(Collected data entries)
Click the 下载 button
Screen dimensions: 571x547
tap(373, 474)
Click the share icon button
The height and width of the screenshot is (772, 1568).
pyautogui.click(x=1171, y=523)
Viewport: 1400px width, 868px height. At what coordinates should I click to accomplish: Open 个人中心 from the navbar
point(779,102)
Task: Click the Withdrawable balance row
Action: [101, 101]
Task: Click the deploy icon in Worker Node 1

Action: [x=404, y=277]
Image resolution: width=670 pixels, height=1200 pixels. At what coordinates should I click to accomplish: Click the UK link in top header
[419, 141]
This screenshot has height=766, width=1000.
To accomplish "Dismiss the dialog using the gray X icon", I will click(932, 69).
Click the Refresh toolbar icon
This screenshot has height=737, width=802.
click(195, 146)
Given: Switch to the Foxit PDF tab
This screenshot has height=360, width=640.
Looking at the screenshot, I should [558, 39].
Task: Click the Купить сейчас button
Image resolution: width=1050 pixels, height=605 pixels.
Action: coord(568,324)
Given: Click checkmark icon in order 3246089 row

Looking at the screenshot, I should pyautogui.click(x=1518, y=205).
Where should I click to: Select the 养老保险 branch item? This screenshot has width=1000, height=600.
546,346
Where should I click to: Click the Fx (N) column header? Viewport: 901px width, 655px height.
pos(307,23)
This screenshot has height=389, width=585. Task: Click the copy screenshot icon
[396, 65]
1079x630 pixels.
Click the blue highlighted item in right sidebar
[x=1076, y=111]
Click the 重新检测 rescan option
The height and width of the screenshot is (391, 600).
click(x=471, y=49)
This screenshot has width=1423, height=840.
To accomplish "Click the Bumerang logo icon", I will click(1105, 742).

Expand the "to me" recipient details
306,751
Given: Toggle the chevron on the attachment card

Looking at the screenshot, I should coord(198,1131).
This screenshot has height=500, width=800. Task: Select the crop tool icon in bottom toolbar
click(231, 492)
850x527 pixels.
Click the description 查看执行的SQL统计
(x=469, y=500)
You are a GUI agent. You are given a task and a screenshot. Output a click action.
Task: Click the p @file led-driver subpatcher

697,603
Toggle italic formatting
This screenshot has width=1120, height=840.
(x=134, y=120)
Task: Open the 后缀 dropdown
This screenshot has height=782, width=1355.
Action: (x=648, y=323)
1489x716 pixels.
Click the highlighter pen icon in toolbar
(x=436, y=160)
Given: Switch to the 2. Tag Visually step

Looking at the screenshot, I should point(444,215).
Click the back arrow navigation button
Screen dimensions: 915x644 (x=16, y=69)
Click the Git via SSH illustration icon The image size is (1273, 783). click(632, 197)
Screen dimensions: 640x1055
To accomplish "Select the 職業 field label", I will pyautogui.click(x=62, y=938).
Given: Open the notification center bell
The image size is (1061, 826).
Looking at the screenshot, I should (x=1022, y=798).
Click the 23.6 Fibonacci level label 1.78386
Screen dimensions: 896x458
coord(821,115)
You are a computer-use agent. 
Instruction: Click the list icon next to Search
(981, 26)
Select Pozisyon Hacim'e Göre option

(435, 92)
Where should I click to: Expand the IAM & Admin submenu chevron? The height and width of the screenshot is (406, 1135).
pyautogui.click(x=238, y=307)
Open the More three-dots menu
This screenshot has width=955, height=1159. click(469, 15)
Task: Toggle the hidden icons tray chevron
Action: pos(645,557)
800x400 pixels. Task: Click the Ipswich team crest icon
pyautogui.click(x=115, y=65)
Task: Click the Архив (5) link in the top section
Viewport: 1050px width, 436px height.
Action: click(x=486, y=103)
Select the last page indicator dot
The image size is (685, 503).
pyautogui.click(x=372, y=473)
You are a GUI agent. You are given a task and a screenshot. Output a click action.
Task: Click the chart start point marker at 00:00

--- What you have to do ---
Go through the data above and return every line exactly.

--- Solution to this problem ---
Click the 下载 button
Screen dimensions: 571x547
tap(373, 474)
Click the share icon button
The height and width of the screenshot is (772, 1568).
pyautogui.click(x=1171, y=523)
Viewport: 1400px width, 868px height. At what coordinates should I click to accomplish: Open 个人中心 from the navbar
point(779,102)
Task: Click the Withdrawable balance row
Action: [101, 101]
Task: Click the deploy icon in Worker Node 1

Action: [x=404, y=277]
Image resolution: width=670 pixels, height=1200 pixels. At what coordinates should I click to accomplish: Click the UK link in top header
[419, 141]
This screenshot has height=766, width=1000.
To accomplish "Dismiss the dialog using the gray X icon", I will click(932, 69).
Click the Refresh toolbar icon
This screenshot has height=737, width=802.
click(195, 146)
Given: Switch to the Foxit PDF tab
This screenshot has height=360, width=640.
Looking at the screenshot, I should [558, 39].
Task: Click the Купить сейчас button
Image resolution: width=1050 pixels, height=605 pixels.
Action: coord(568,324)
Given: Click checkmark icon in order 3246089 row

Looking at the screenshot, I should pyautogui.click(x=1518, y=205).
Where should I click to: Select the 养老保险 branch item? This screenshot has width=1000, height=600.
546,346
Where should I click to: Click the Fx (N) column header? Viewport: 901px width, 655px height.
pos(307,23)
This screenshot has height=389, width=585. Task: Click the copy screenshot icon
[396, 65]
1079x630 pixels.
Click the blue highlighted item in right sidebar
[x=1076, y=111]
Click the 重新检测 rescan option
The height and width of the screenshot is (391, 600).
click(x=471, y=49)
This screenshot has width=1423, height=840.
To accomplish "Click the Bumerang logo icon", I will click(1105, 742).

Expand the "to me" recipient details
306,751
Given: Toggle the chevron on the attachment card

Looking at the screenshot, I should coord(198,1131).
This screenshot has height=500, width=800. Task: Select the crop tool icon in bottom toolbar
click(231, 492)
850x527 pixels.
Click the description 查看执行的SQL统计
(x=469, y=500)
You are a GUI agent. You are given a task and a screenshot. Output a click action.
Task: Click the p @file led-driver subpatcher

697,603
Toggle italic formatting
This screenshot has width=1120, height=840.
(x=134, y=120)
Task: Open the 后缀 dropdown
This screenshot has height=782, width=1355.
Action: (x=648, y=323)
1489x716 pixels.
Click the highlighter pen icon in toolbar
(x=436, y=160)
Given: Switch to the 2. Tag Visually step

Looking at the screenshot, I should point(444,215).
Click the back arrow navigation button
Screen dimensions: 915x644 (x=16, y=69)
Click the Git via SSH illustration icon The image size is (1273, 783). click(632, 197)
Screen dimensions: 640x1055
To accomplish "Select the 職業 field label", I will pyautogui.click(x=62, y=938).
Given: Open the notification center bell
The image size is (1061, 826).
Looking at the screenshot, I should (x=1022, y=798).
Click the 23.6 Fibonacci level label 1.78386
Screen dimensions: 896x458
coord(821,115)
You are a computer-use agent. 
Instruction: Click the list icon next to Search
(981, 26)
Select Pozisyon Hacim'e Göre option

(435, 92)
Where should I click to: Expand the IAM & Admin submenu chevron? The height and width of the screenshot is (406, 1135).
pyautogui.click(x=238, y=307)
Open the More three-dots menu
This screenshot has width=955, height=1159. click(469, 15)
Task: Toggle the hidden icons tray chevron
Action: pos(645,557)
800x400 pixels. Task: Click the Ipswich team crest icon
pyautogui.click(x=115, y=65)
Task: Click the Архив (5) link in the top section
Viewport: 1050px width, 436px height.
Action: click(x=486, y=103)
Select the last page indicator dot
The image size is (685, 503).
pyautogui.click(x=372, y=473)
You are a GUI agent. You are given a task and a screenshot. Output a click action.
Task: Click the chart start point marker at 00:00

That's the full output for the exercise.